Why the AI SOC race Is really a data race

TL;DR

Databricks acquired an AI SOC platform and framed it as a data deal, building a “security lakehouse”. The signal for security leaders: value in AI for cybersecurity is accruing to the data and context layer, not the model.
Teams evaluating agentic SOC vendors often lead with model choice. It barely moves the needle when every platform plugs into the same frontier models.
A “security lakehouse” aggregates more telemetry for detection after alerts fire. That only covers one part of the overall story. Reasoning about exposure before the alert needs organizational context, calibrated to your crown jewels and policies.
The infrastructure that makes a security AI agent genuinely accurate requires dedicating heavy resources, which is why Databricks chose to buy it rather than build it.

When Databricks reportedly paid $1.4bn for an AI SOC platform and described it as a data deal, it settled an argument the security industry had circled for two years.

The race to build autonomous security agents was never really about the agents. The value sits in the data and context layer underneath them.

For a security leader evaluating AI solutions, that reframes the entire vendor conversation. A platform earns its place by understanding your environment well enough to tell you what genuinely matters, not by running the cleverest model. The reason comes down to the substrate.

Follow the acquisition, find the real value layer

When a data infrastructure company spends $1.4 billion on a security platform and then talks about the deal like it’s a data play, pay attention to the vocabulary.

On June 16, 2026, Databricks announced its intent to acquire Panther Labs, an AI SOC platform, and framed it around the “security lakehouse,” not around detection. Databricks didn’t pay for Panther’s triage agents or its detection logic. It paid for the substrate underneath them: 100+ deeply parsed integrations across cloud infrastructure, identity providers, endpoints, and SaaS, the kind of coverage that takes legacy SIEMs months of mapping to approximate.

Panther had already placed the same bet one layer down. In October 2025, it bought a telemetry pipeline company, specifically for normalization and no-code pipeline management. Databricks CEO Ali Ghodsi said the quiet part out loud: “Legacy SIEM was never designed for AI.” The Panther deal is Databricks’ third security acquisition in a row, acquiring different solutions for data governance and for classification. Every deal targets the same layer.

When the company that holds the data trust of 70% of the Fortune 500 decides the prize in security AI is the data foundation, that tells you where the moat actually sits.
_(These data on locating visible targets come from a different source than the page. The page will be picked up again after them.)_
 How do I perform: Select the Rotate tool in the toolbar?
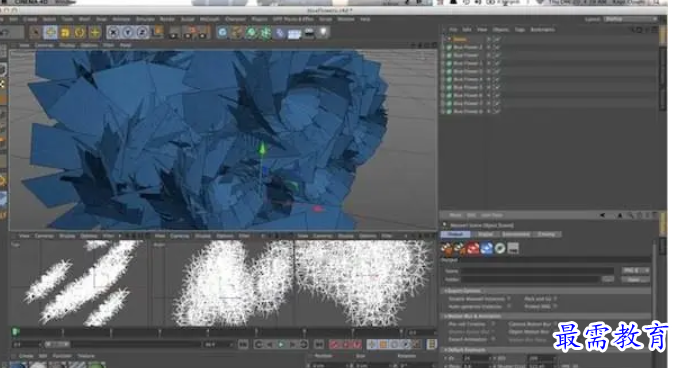coord(79,33)
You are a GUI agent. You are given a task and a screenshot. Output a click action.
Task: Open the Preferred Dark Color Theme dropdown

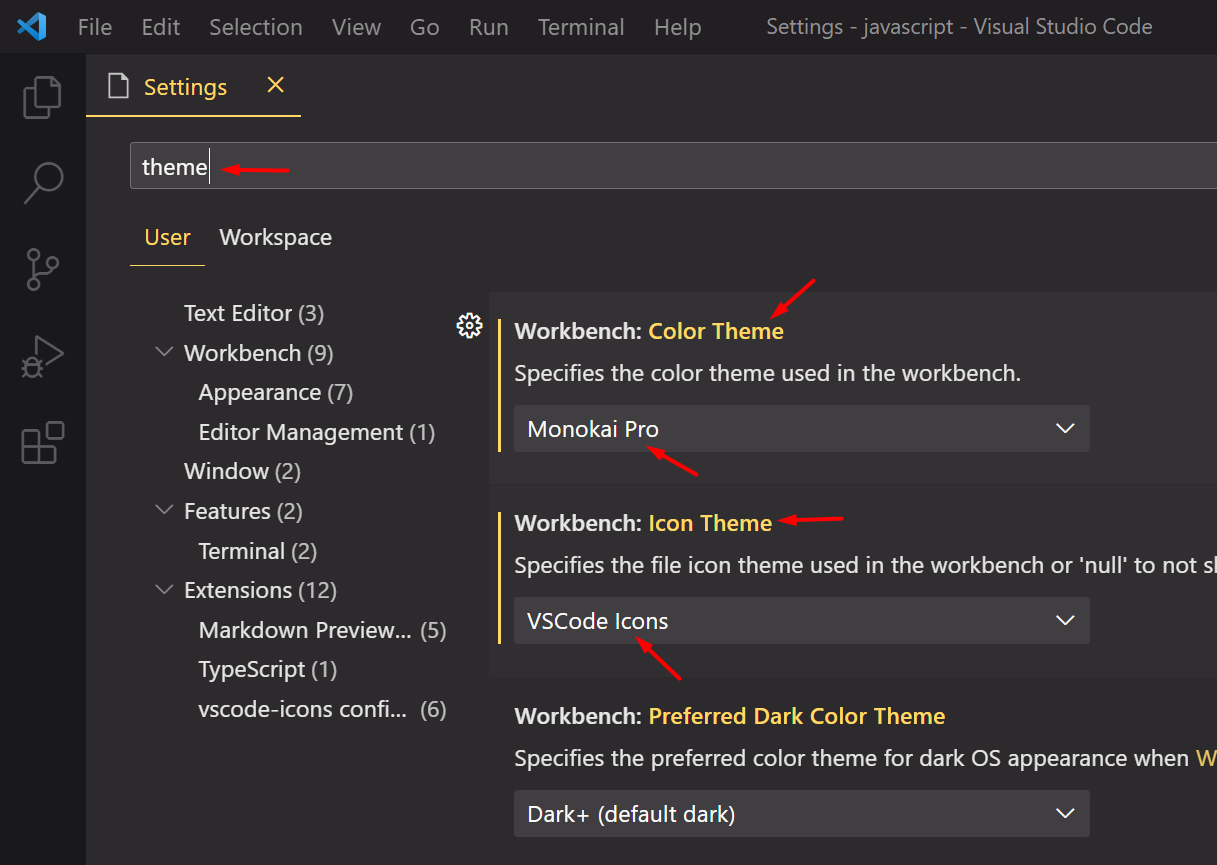pos(801,814)
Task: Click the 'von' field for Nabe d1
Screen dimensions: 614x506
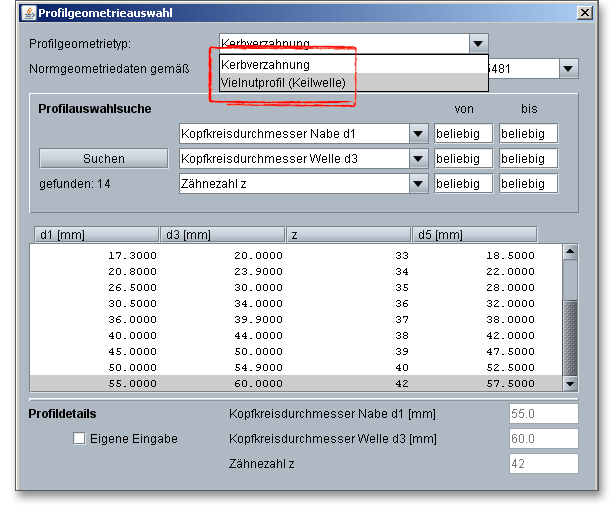Action: [463, 134]
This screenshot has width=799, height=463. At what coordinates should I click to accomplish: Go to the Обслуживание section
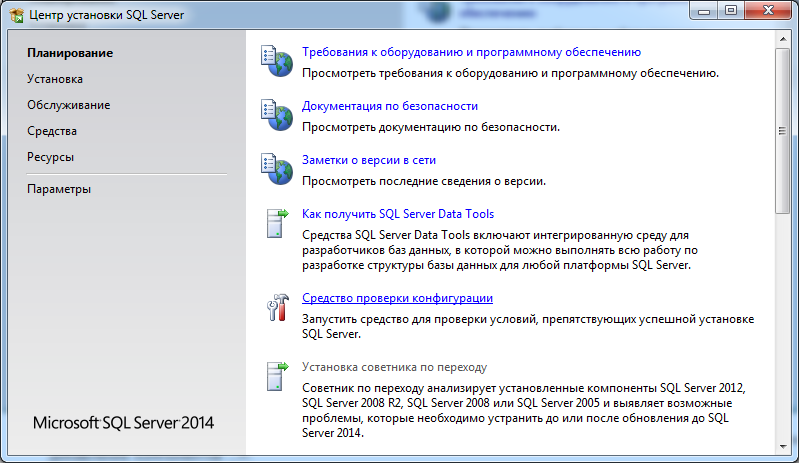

The question is what that means for the platforms already pitching you, and the answer starts with the model.

Model selection is a commodity decision

Every AI SOC vendor pitching you right now has an agent. In reality, most of them run on one of the frontier generic AI models (Claude, GPT, or Gemini). When every platform plugs into the same models, the model stops being a real differentiator, and you’re left comparing wrappers around the same brain.

Gartner’s 2026 Hype Cycle for Security Operations research indicated that most AI failures trace back to weak data and context foundations rather than a ‘bad’ model. The pattern shows up in the spend data too: Gartner’s April 2026 survey of 353 data and AI leaders found that organizations with successful AI initiatives invest up to four times more in data foundations than those with poor outcomes.
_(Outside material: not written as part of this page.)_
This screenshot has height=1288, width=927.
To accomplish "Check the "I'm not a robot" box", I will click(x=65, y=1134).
We put a number on it with our cross-platform benchmark for ISPM. Testing four frontier models across 50 cross-vendor identity tasks on a live eight-platform environment, adding a cross-vendor relational map raised answer correctness by 34% and cut exploratory queries by roughly 70%. The gain held across every model tested. Accuracy moved when the context layer improved, regardless of which model ran underneath.
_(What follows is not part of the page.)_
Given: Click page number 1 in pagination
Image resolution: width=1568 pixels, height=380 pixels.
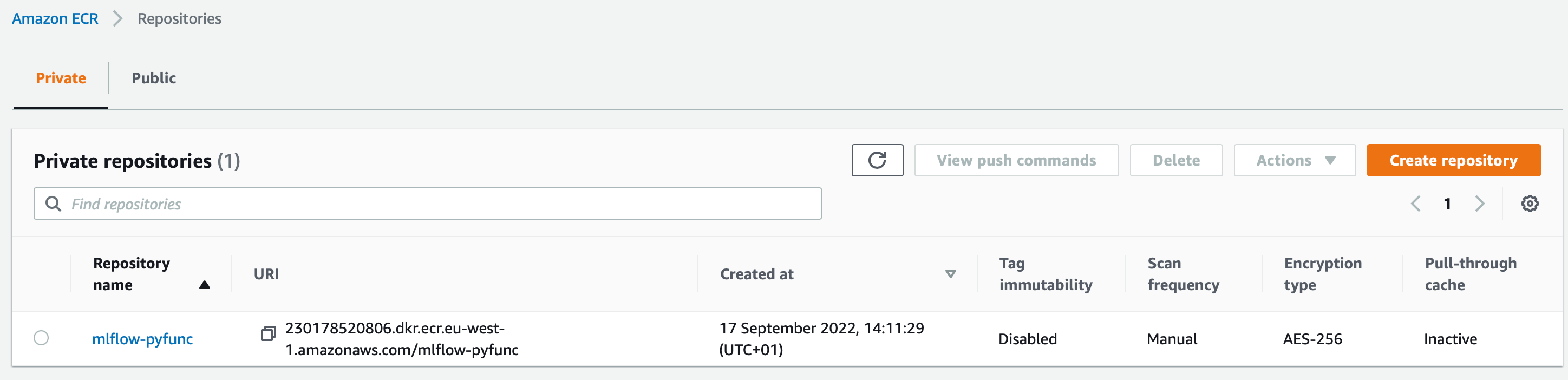Looking at the screenshot, I should (x=1447, y=204).
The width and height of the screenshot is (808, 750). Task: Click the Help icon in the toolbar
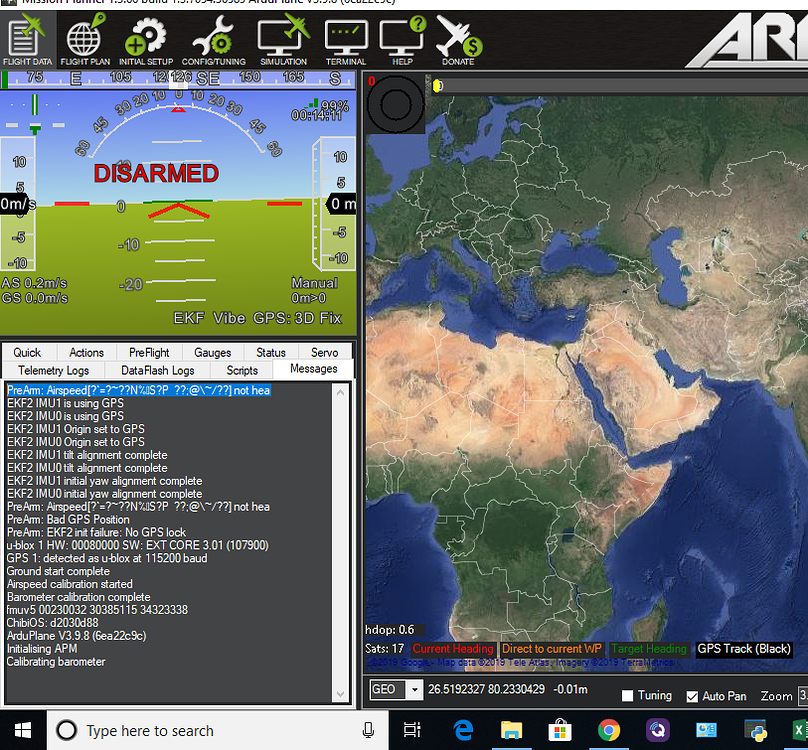tap(402, 41)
So the question worth asking in an evaluation has little to do with which model runs under the hood. What matters is how much the model already understands about your specific environment the moment it starts working. The security lakehouse is the market’s answer to that, and it’s where the story gets complicated.

Beyond the reactive “security lakehouse”

The security lakehouse deserves credit for the problem it solves. Centralizing messy telemetry in one governed place, making it queryable by AI agents without legacy SIEM’s punishing ingestion bill, is a genuine step forward.

The question worth pressing is what the agent does with all that data, and when in the workflow it shows up.

A detection agent working from a lakehouse reasons about threats after the alert fires. More telemetry gives it richer material for that investigation, which is of real value. The workflow stays reactive, though. The gap that logging more data never closes sits upstream: knowing which exposures are actually dangerous before anyone acts on them, weighted by what your organization specifically cares about.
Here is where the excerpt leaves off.